Find out more about MSF's operations, mission, and it's principles.
Although most people know MSF as an international aid organisation, what may be less known (and what I really appreciate) is that we don’t feel the need to bring vast numbers of healthcare workers from around the world to countries that don’t necessarily need them.
On the contrary, many of the positions MSF relies on are filled by local and regional staff with whom we have regular employment contracts based on local legal frameworks.
Generally speaking, the ratio between international and local staff is approximately one to ten. In the field clinic I worked in in Sudan, I was actually the only member of the medical team not hired locally.
(Strangely, this meant that I was the first white person – or “chawaja/muzungu" – that some of the children I treated had ever seen.
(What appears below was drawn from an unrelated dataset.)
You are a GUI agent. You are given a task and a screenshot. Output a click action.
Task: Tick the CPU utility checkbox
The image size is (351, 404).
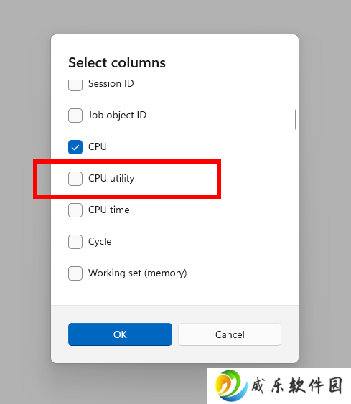coord(75,179)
Which is an interesting privilege indeed.)
During my stay, the majority of the people working for MSF were actually refugees from South Sudan. They worked alongside just a couple of international staff members from around the world (for example, Kenya, Nigeria, Japan, Mexico, Colombia, Austria and Denmark) who mainly carried out coordination and managerial tasks.
A team that was made of 100% medical staff would struggle to function in an emergency setting.
Who would ensure the safety of the staff in dangerous environments? Who would manage water, sanitation and hygiene facilities? Who would negotiate with local authorities the possibility of us even being present?
Drivers, accountants, translators or cleaning staff… all of them are MSF.
Although the majority of our workers may be medical professionals, there are so many places where we wouldn’t be able to provide healthcare to a single patient without the commitment and support of a wide range of experienced team members.
Ah yes. Heroic doctors who jump from helicopters straight into battlefields to grab crying babies and carry them to safety while avoiding flying bullets and shrapnel pieces.
Later they leap over barricades to vaccinate some children, before concluding their heroic deed by delivering a short lecture on the necessity of maintaining basic standards of hygiene and sanitation to local communities.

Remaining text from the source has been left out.